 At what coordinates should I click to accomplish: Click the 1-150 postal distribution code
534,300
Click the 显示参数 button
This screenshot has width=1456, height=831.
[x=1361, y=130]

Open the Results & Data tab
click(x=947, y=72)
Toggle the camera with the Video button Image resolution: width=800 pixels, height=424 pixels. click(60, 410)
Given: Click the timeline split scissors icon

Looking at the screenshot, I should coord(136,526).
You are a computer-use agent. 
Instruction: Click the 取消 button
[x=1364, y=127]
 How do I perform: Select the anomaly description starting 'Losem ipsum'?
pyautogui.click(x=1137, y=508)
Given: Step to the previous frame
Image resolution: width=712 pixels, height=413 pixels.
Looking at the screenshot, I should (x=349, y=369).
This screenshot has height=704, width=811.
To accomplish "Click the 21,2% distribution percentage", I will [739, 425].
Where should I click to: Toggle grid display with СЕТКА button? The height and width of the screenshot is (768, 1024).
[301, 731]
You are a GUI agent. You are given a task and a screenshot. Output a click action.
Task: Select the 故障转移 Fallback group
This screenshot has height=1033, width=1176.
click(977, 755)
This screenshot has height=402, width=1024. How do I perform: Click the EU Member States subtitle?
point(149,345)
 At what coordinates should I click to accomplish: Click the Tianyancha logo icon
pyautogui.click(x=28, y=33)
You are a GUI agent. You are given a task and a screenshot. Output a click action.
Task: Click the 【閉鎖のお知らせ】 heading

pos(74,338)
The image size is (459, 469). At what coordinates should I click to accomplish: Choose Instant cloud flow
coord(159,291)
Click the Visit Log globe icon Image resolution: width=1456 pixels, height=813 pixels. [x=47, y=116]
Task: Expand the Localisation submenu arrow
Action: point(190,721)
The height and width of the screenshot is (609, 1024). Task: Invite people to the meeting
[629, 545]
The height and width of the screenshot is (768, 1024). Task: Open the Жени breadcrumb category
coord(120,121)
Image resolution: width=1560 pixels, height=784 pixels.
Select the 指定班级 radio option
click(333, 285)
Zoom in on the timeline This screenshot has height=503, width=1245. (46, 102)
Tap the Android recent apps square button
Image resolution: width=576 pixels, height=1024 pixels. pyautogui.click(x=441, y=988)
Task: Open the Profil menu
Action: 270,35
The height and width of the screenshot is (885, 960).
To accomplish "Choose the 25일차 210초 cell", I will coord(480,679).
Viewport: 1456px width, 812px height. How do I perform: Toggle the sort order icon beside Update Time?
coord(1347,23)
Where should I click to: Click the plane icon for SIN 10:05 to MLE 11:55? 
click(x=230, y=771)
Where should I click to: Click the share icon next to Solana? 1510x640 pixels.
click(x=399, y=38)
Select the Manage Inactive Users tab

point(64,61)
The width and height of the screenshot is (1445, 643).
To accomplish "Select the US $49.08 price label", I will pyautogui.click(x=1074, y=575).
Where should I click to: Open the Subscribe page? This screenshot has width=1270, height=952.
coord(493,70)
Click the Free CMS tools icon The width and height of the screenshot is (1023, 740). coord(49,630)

(What the task asks)
Every line above must appear again in your reply, exactly as written.

(Task solution)
 At what coordinates should I click to accomplish: Click the 1-150 postal distribution code
534,300
Click the 显示参数 button
This screenshot has width=1456, height=831.
[x=1361, y=130]

Open the Results & Data tab
click(x=947, y=72)
Toggle the camera with the Video button Image resolution: width=800 pixels, height=424 pixels. click(60, 410)
Given: Click the timeline split scissors icon

Looking at the screenshot, I should coord(136,526).
You are a computer-use agent. 
Instruction: Click the 取消 button
[x=1364, y=127]
 How do I perform: Select the anomaly description starting 'Losem ipsum'?
pyautogui.click(x=1137, y=508)
Given: Step to the previous frame
Image resolution: width=712 pixels, height=413 pixels.
Looking at the screenshot, I should (x=349, y=369).
This screenshot has height=704, width=811.
To accomplish "Click the 21,2% distribution percentage", I will [739, 425].
Where should I click to: Toggle grid display with СЕТКА button? The height and width of the screenshot is (768, 1024).
[301, 731]
You are a GUI agent. You are given a task and a screenshot. Output a click action.
Task: Select the 故障转移 Fallback group
This screenshot has height=1033, width=1176.
click(977, 755)
This screenshot has height=402, width=1024. How do I perform: Click the EU Member States subtitle?
point(149,345)
 At what coordinates should I click to accomplish: Click the Tianyancha logo icon
pyautogui.click(x=28, y=33)
You are a GUI agent. You are given a task and a screenshot. Output a click action.
Task: Click the 【閉鎖のお知らせ】 heading

pos(74,338)
The image size is (459, 469). At what coordinates should I click to accomplish: Choose Instant cloud flow
coord(159,291)
Click the Visit Log globe icon Image resolution: width=1456 pixels, height=813 pixels. [x=47, y=116]
Task: Expand the Localisation submenu arrow
Action: point(190,721)
The height and width of the screenshot is (609, 1024). Task: Invite people to the meeting
[629, 545]
The height and width of the screenshot is (768, 1024). Task: Open the Жени breadcrumb category
coord(120,121)
Image resolution: width=1560 pixels, height=784 pixels.
Select the 指定班级 radio option
click(333, 285)
Zoom in on the timeline This screenshot has height=503, width=1245. (46, 102)
Tap the Android recent apps square button
Image resolution: width=576 pixels, height=1024 pixels. pyautogui.click(x=441, y=988)
Task: Open the Profil menu
Action: 270,35
The height and width of the screenshot is (885, 960).
To accomplish "Choose the 25일차 210초 cell", I will coord(480,679).
Viewport: 1456px width, 812px height. How do I perform: Toggle the sort order icon beside Update Time?
coord(1347,23)
Where should I click to: Click the plane icon for SIN 10:05 to MLE 11:55? 
click(x=230, y=771)
Where should I click to: Click the share icon next to Solana? 1510x640 pixels.
click(x=399, y=38)
Select the Manage Inactive Users tab

point(64,61)
The width and height of the screenshot is (1445, 643).
To accomplish "Select the US $49.08 price label", I will pyautogui.click(x=1074, y=575).
Where should I click to: Open the Subscribe page? This screenshot has width=1270, height=952.
coord(493,70)
Click the Free CMS tools icon The width and height of the screenshot is (1023, 740). coord(49,630)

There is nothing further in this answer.